• ENTRIES SHOWN:
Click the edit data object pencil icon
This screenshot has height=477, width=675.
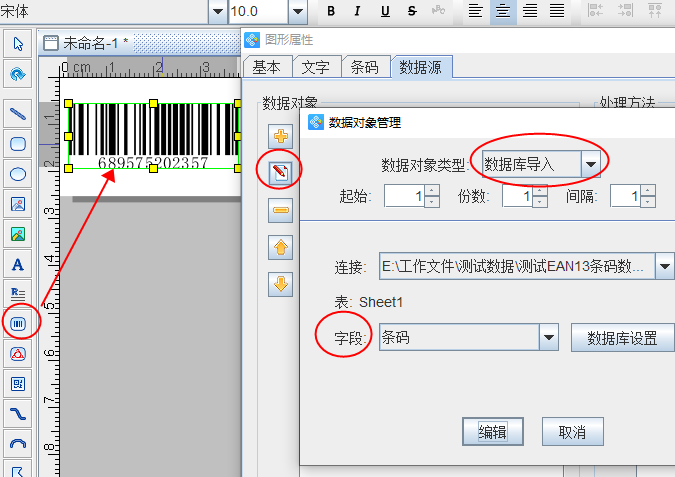coord(281,172)
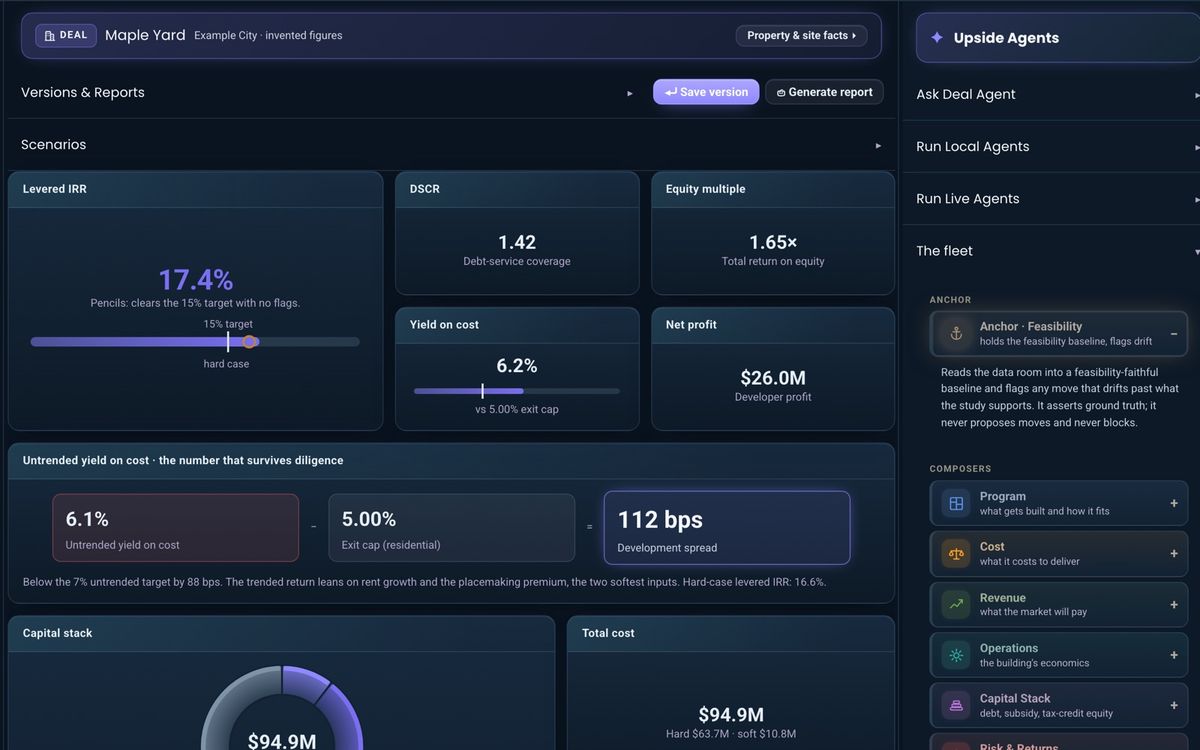The height and width of the screenshot is (750, 1200).
Task: Expand the Revenue agent with plus
Action: (1174, 605)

• DO THIS:
Reproduce the listing above exactly as it stands, line for line, omitting the pictures.

• SOLUTION TO THIS PROBLEM:
Click the edit data object pencil icon
This screenshot has height=477, width=675.
coord(281,172)
The height and width of the screenshot is (750, 1200).
Task: Expand the Revenue agent with plus
Action: (1174, 605)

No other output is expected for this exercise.